§ **Document text**

Moore admitted that Mother had paid child support and that Mother had attended visits with K.G. from February to September 2009. However, in September 2009, Mother attended only one of three possible visits. Mother did not attend any visits in October or November 2009, and Moore was unable to reestablish contact with Mother until December 2009. Mother had visits with K.G. on December 28, 2009, and January 28, 2010, but after January 28, 2010, Mother did not attend any visits with K.G.[9]
Moore testified that there had been a period of time when Mother had kept in regular contact with her but then Mother started going months between phone contacts with her.[10] Moore testified that Mother’s phone numbers were “typically disconnected”[11] and that when she went to Mother’s last known address in October 2009, she was informed that Mother no longer resided there. Mother told Moore, when Moore asked her where she had been living over the last few months, that she had been “drifting from friends and family members” and that she “drifts from place to place.” Moore said that the last time she saw Mother was at the January 28, 2010 visit with K.G.
Moore testified that after the 2008 trial, she asked Mother to complete additional services, including parenting classes, anger management classes, individual counseling, and a drug assessment. She said that she did this as part of CPS’s obligation to attempt to reunify the family and so that Mother could show the trial court that she had mitigated the circumstances that led to K.G.’s removal. Mother completed the parenting classes but complied with only two of fourteen CPS-requested drug tests, even though Moore told Mother that failure to take a drug test would result in a presumption that the test would have been positive.

§ **Your instructions**
Copy out the passage on Moore's testimony word for word, in full.

§ **Provided records**

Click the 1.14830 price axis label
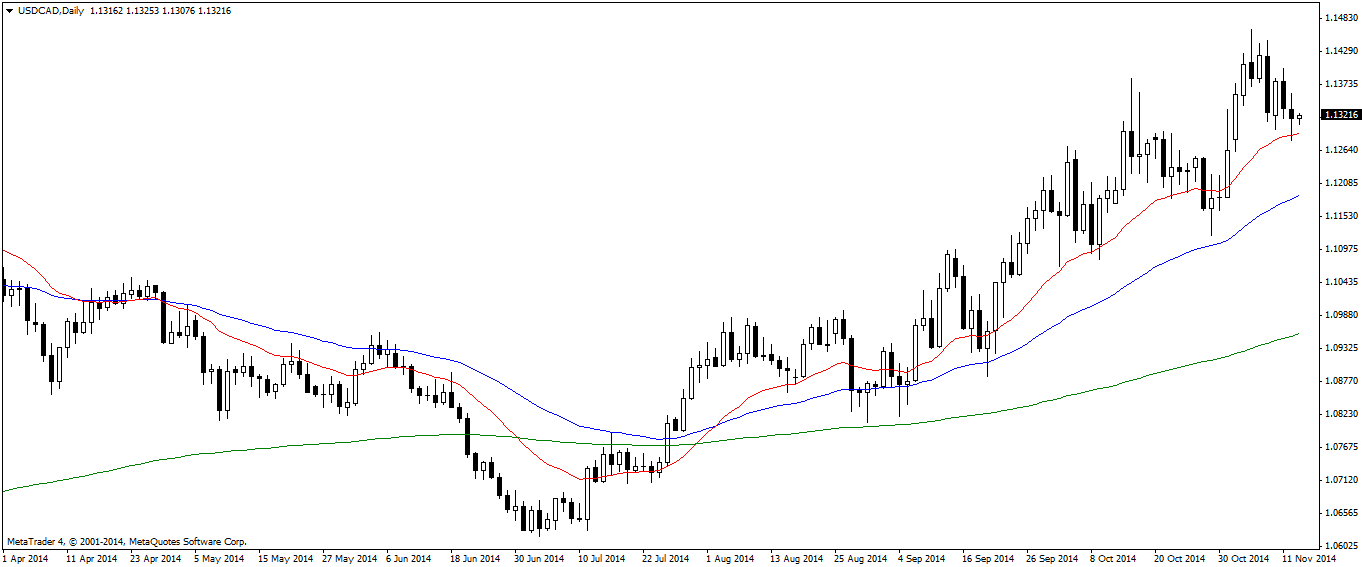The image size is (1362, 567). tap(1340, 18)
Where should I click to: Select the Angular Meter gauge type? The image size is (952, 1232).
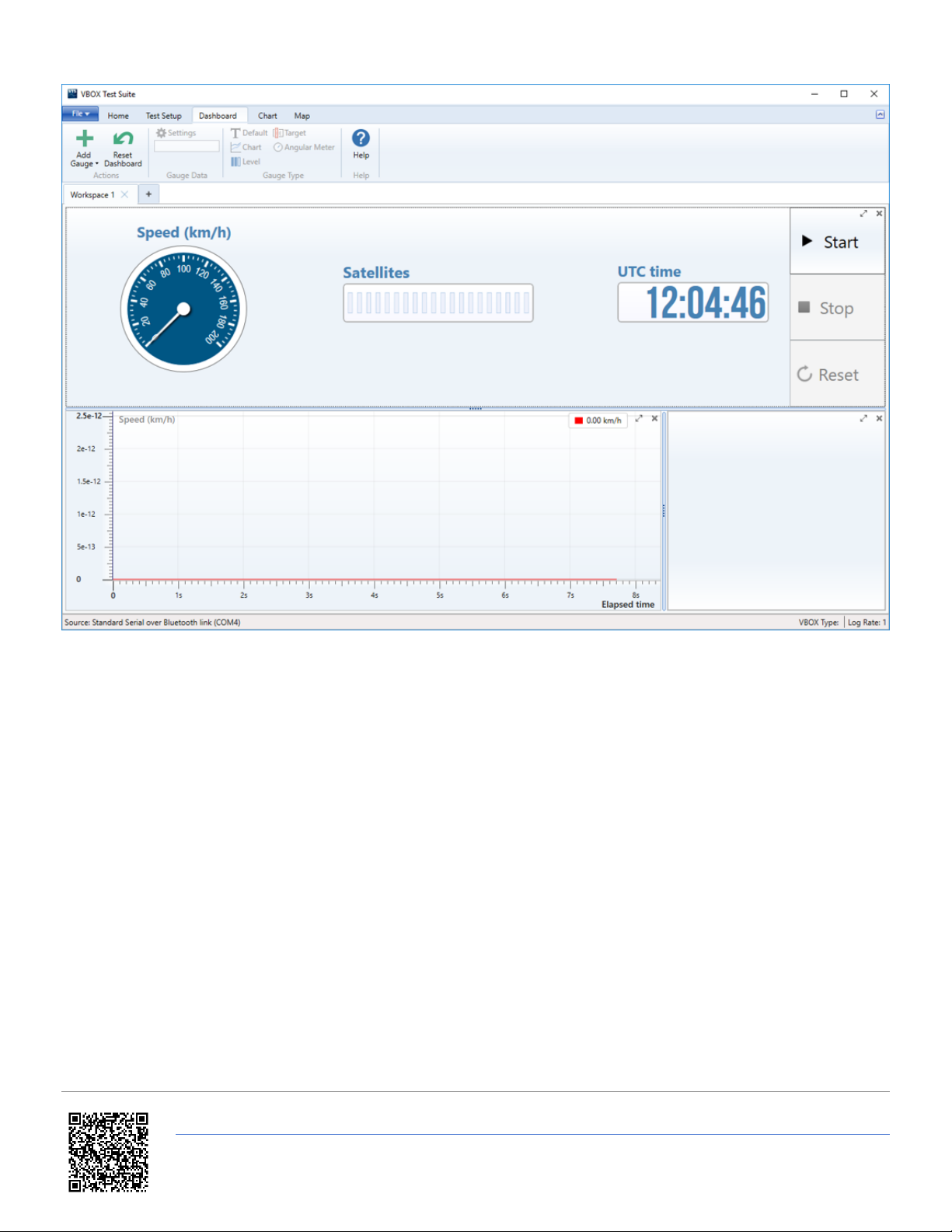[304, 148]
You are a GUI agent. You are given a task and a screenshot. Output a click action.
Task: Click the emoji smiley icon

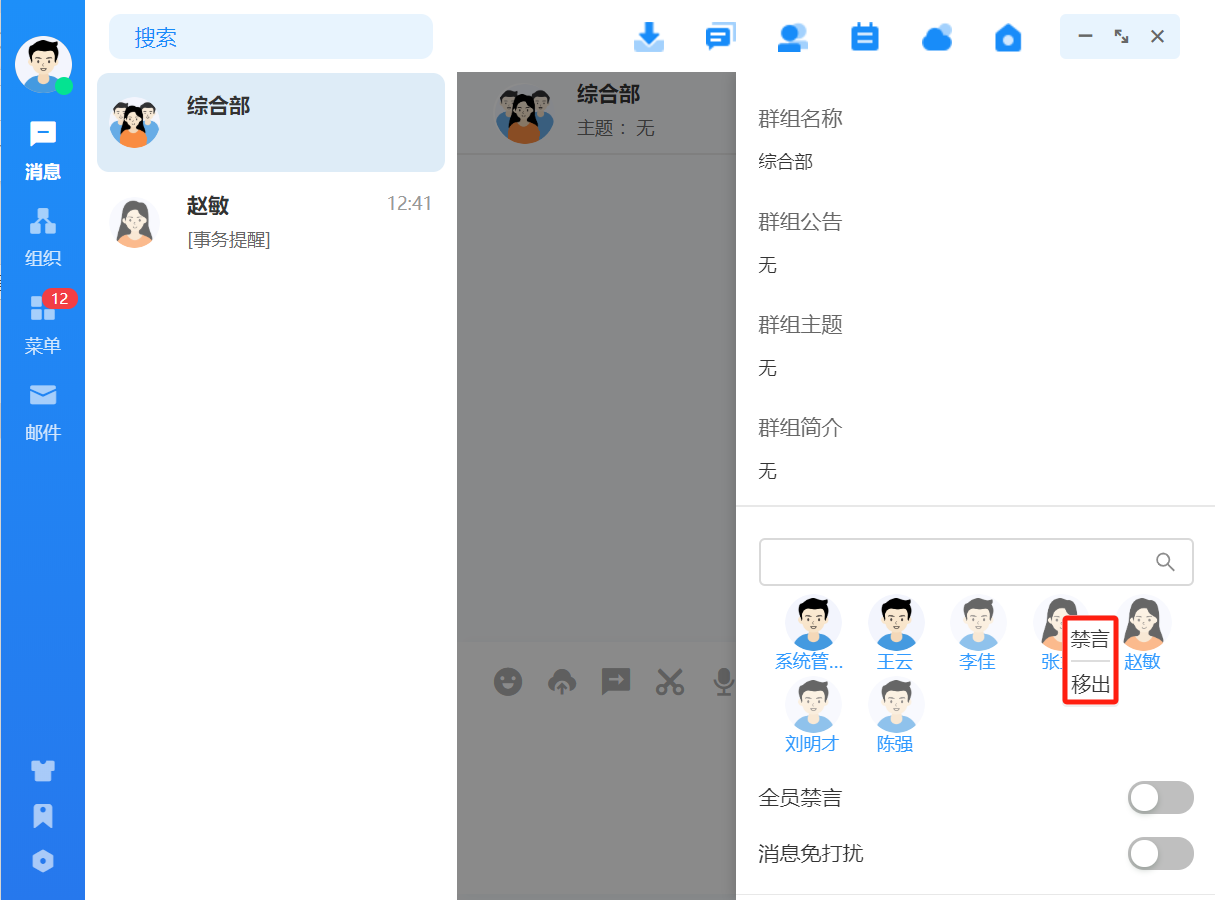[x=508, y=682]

§ **Final answer**
Moore admitted that Mother had paid child support and that Mother had attended visits with K.G. from February to September 2009. However, in September 2009, Mother attended only one of three possible visits. Mother did not attend any visits in October or November 2009, and Moore was unable to reestablish contact with Mother until December 2009. Mother had visits with K.G. on December 28, 2009, and January 28, 2010, but after January 28, 2010, Mother did not attend any visits with K.G.[9]
Moore testified that there had been a period of time when Mother had kept in regular contact with her but then Mother started going months between phone contacts with her.[10] Moore testified that Mother’s phone numbers were “typically disconnected”[11] and that when she went to Mother’s last known address in October 2009, she was informed that Mother no longer resided there. Mother told Moore, when Moore asked her where she had been living over the last few months, that she had been “drifting from friends and family members” and that she “drifts from place to place.” Moore said that the last time she saw Mother was at the January 28, 2010 visit with K.G.
Moore testified that after the 2008 trial, she asked Mother to complete additional services, including parenting classes, anger management classes, individual counseling, and a drug assessment. She said that she did this as part of CPS’s obligation to attempt to reunify the family and so that Mother could show the trial court that she had mitigated the circumstances that led to K.G.’s removal. Mother completed the parenting classes but complied with only two of fourteen CPS-requested drug tests, even though Moore told Mother that failure to take a drug test would result in a presumption that the test would have been positive.